++++ PASSAGE SHOWN ++++
NEW YORK, NY.-
Waterhouse & Dodd presents an exhibition benefitting the Michael J. Fox Foundation, which has supported the fight against Parkinsons so dynamically since 2000 by raising over $450 million. A portion of all sales from the exhibition will contribute to the Foundation. Paintings, drawings and photographs of 5 artists represented by Waterhouse & Dodd are being featured. Two of these artists Tom Shannon and Jay Zukerkorn have Parkinson's.
Jay Zukerkorn was diagnosed in 2004. Born in Hawaii, Zukerkorn has been a successful commercial photographer for 25 years and Waterhouse & Dodd is the first gallery to showcase his fine art endeavors. Zukerkorns first series Movement Disorder began as a response to his initial diagnosis, as he accentuated his condition by deliberately blurring the images in bright, colorful beach scenes. In his new series, The Road I Am On, the photographs appear abstract, highlighting the contrast between dark pavements and bright, crackled paint. The series is another leg of his journey through artistic reinvention and rediscovery.
++++
PROBLEM STATEMENT →
Pick up the account of the Waterhouse & Dodd benefit exhibition at its last sentence and write the next part. The records below this point come from a separate source.
++++ MATERIAL SUPPLIED ++++
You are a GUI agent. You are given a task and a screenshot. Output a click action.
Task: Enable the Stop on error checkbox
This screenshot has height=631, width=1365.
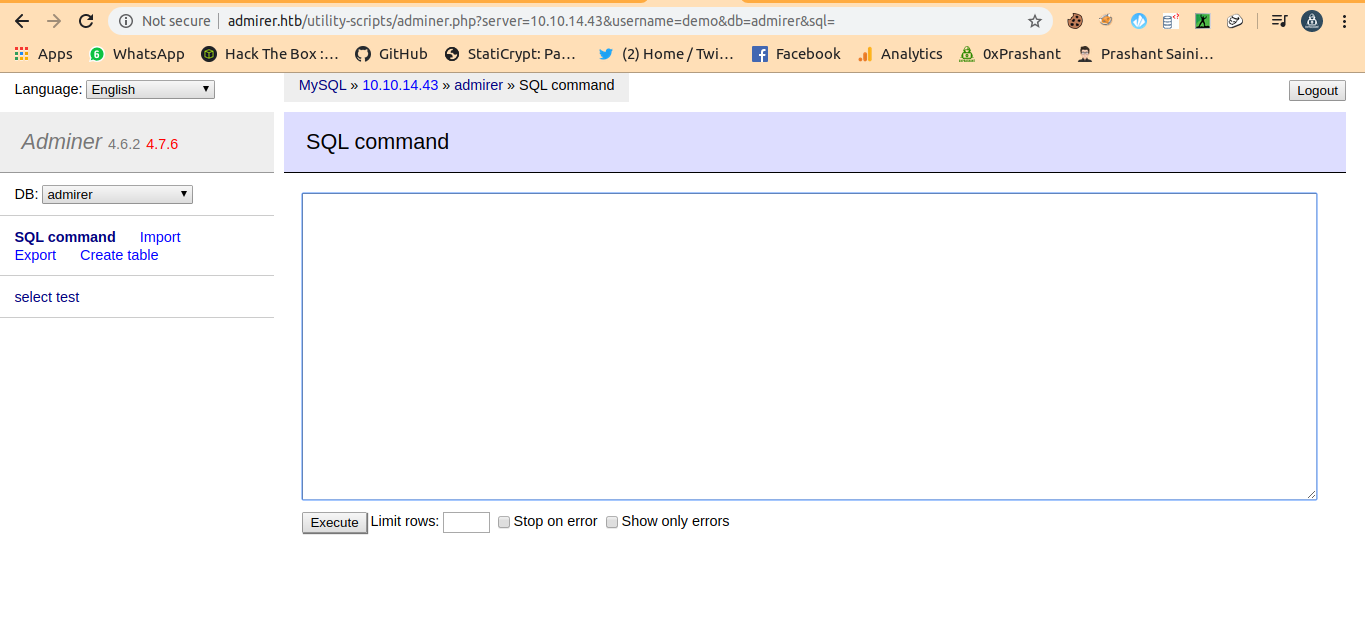coord(504,522)
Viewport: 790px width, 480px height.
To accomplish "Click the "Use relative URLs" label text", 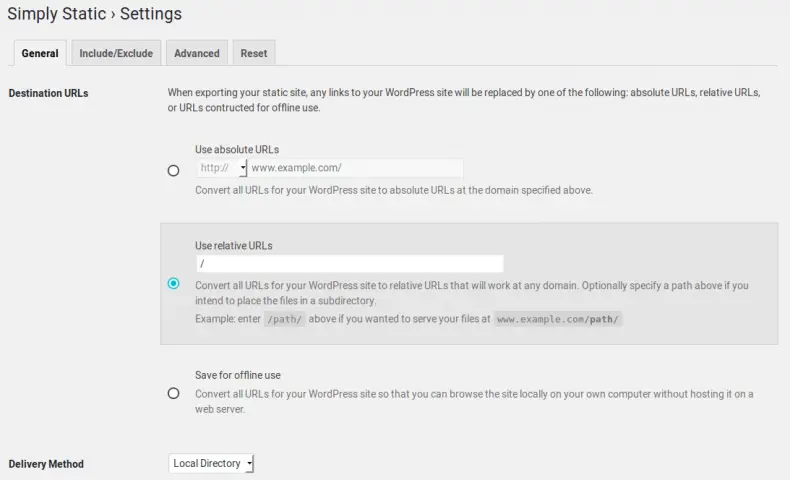I will click(234, 246).
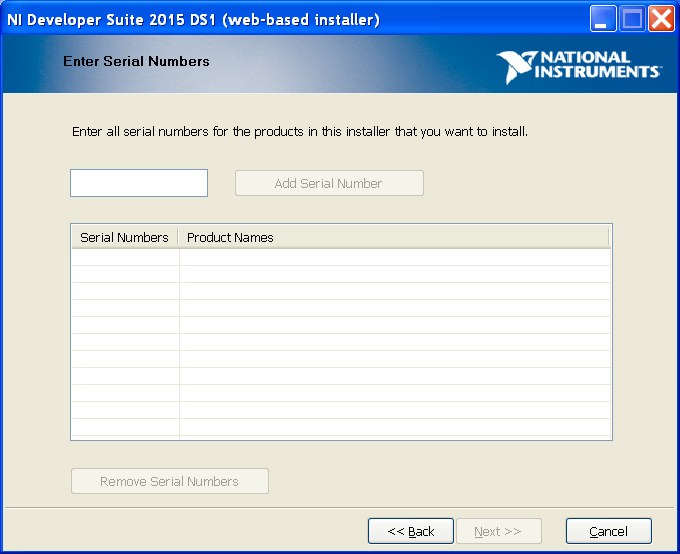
++++
EXERCISE OUTPUT →
Tom Shannon is an internationally renowned artist, working in a variety of mediums since 1967. His work is in the collections of many museums including The Museum of Modern Art, New York, The Musée d'Art Moderne in Paris and The Tate Gallery, London. His famous Ted Talk' in 2009 was filmed in his New York studio when he created two of the works that will be exhibited in this show. Shannon's art is inspired by science and is endlessly inventive. Shannon is an inventor, holding a number of patents, and his art is inspired by science and the forces of nature. The onset of Parkinson's intersects in his life and craft. View his 2009 TED Talk, The Painter and the Pendulum.
Work by gallery artists Doug Argue, Karen Gunderson, Xavier Guardans, Nick Veasey and Kim Keever also are featured.
The Michael J. Fox Foundation is dedicated to finding a cure for Parkinsons disease through an aggressively funded research agenda and to ensure the development of improved therapies for those living with Parkinsons today. A portion of sales resulting from the exhibition will be donated to support research for the treatment and cure of Parkinsons disease.